Half a century after US astronauts brought it back from the moon’s surface, a minute piece of extraterrestrial rock has finally reached its intended destination, the island of Cyprus.
The 1.1 gram piece of moon rock was on display on Thursday at an exhibition commemorating the 50th anniversary of the last of the US Apollo lunar landings, and the Artemis mission — whose Orion capsule is on its way back to Earth after orbiting the moon.
“We have the moon rock, which we feel is perfect timing because it’s 50 years after it was brought to Earth,” said George Danos, president of the Cyprus Space Exploration Organisation which is hosting the exhibit.
The lunar sample is encased in a plastic globe with an attached plaque underneath a small flag of Cyprus that reads: “This fragment is a portion of a rock from the Taurus Littrow valley of the Moon. It is given as a symbol of the unity of human endeavor and carries with it the hope of the American people for a world at peace.”
That echoes the words of Apollo 17 astronaut Eugene Cernan, who said the rock would be a “symbol of what our feelings are, what the feelings of the Apollo program are, and a symbol of mankind, that we can live in peace and harmony in the future.”
Apollo 17 closed the moon programme, with the three astronauts returning to Earth on December 19, 1972.
It was one of 270 such lunar samples brought back from moon missions in 1969 and 1972 that the Nixon administration gave as gifts to foreign countries.
But the item vanished as Cyprus reeled amid war and internal strife in 1974, the year US Ambassador to Cyprus Rodger P Davies was assassinated.
It was eventually returned to Nasa in the US and locked up in a vault. It finally made its return to Cyprus through the efforts of Mr Danos and will be officially handed over to the Cypriot people during a ceremony on December 16 at the presidential palace.

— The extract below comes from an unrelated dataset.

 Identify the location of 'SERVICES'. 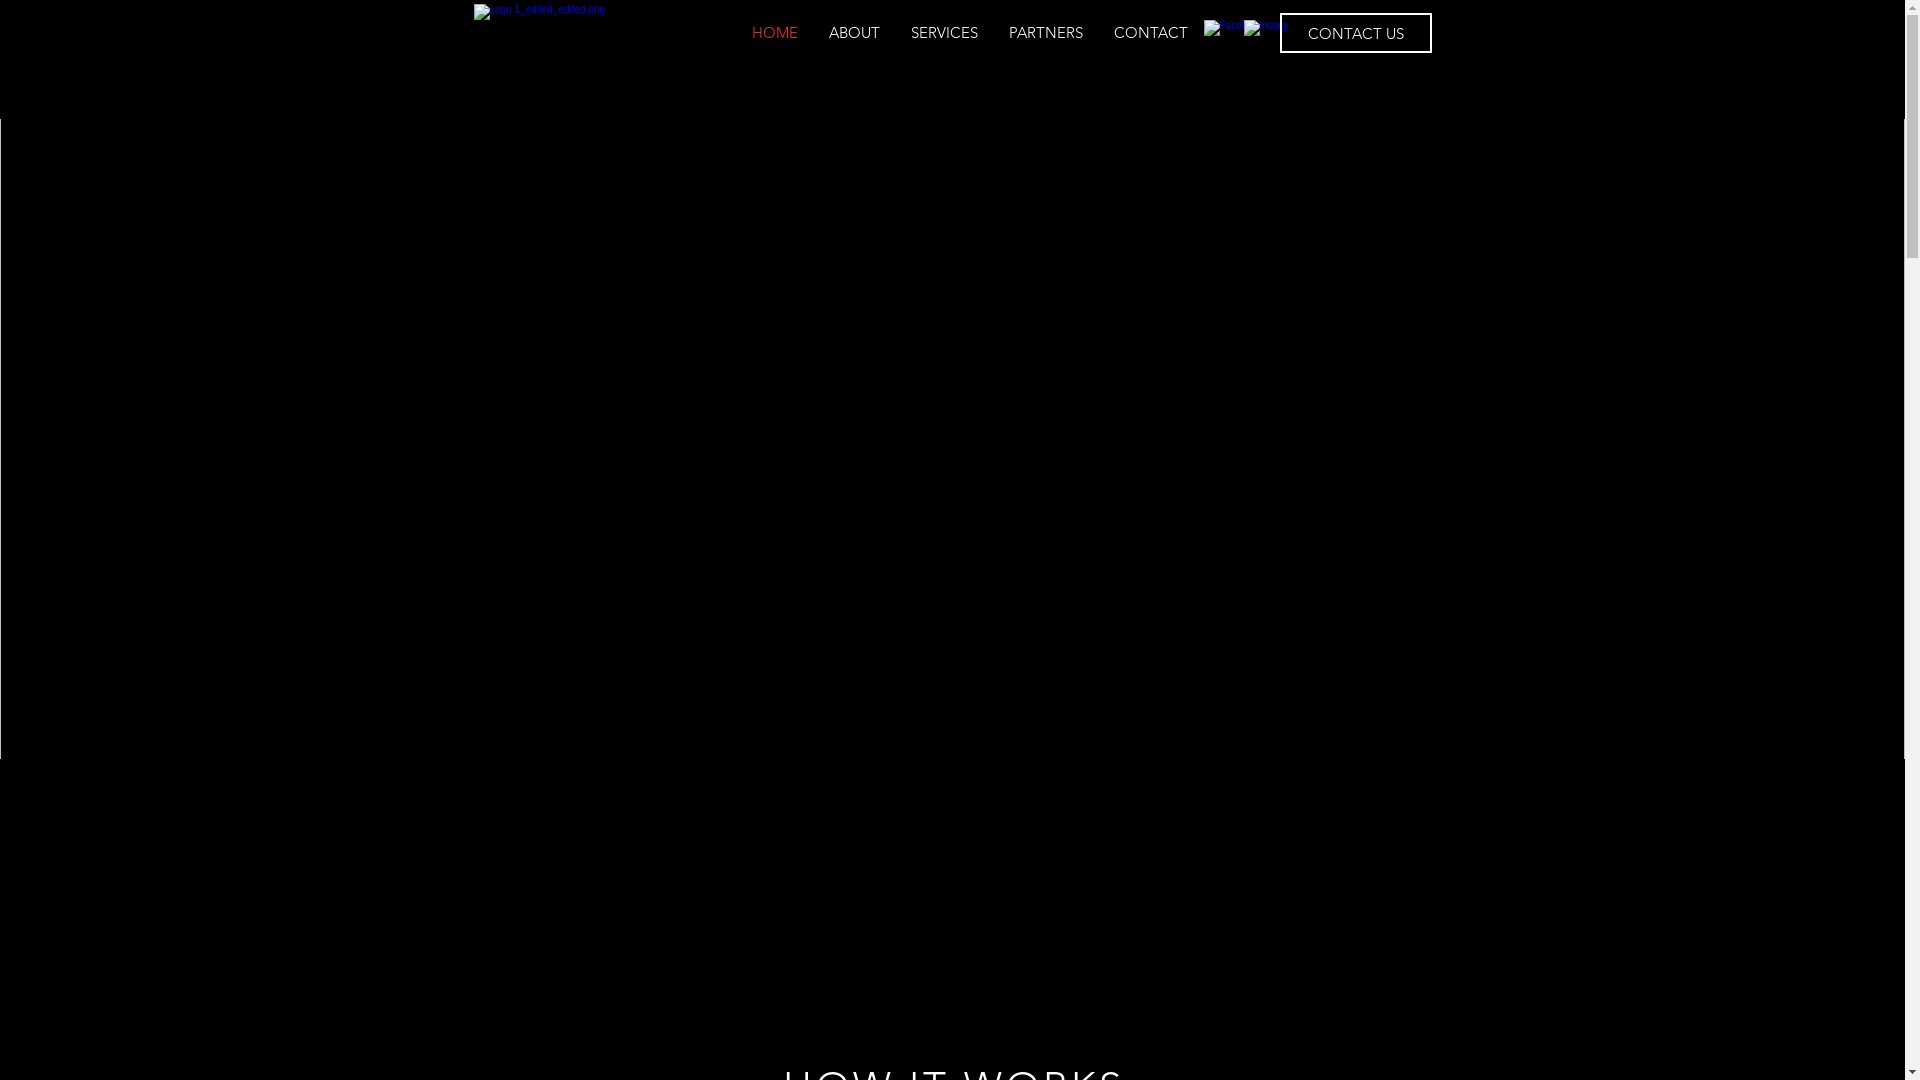
(944, 33).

Joseph Gutheinz, a University of Arizona instructor and a former investigator for Nasa who has been tracking down missing moon rocks, had told The Associated Press that the Cyprus moon sample was taken by a relative of a US diplomat who had been posted to the US Embassy in Nicosia at the time.
Mr Gutheinz said that in 2009 he put pressure on the individual with the rock to “do the right thing” and return it to Nasa, which he did after a five-month-long negotiation.
Many lunar samples gifted to other nations have been stolen, destroyed or have gone missing, Mr Gutheinz said.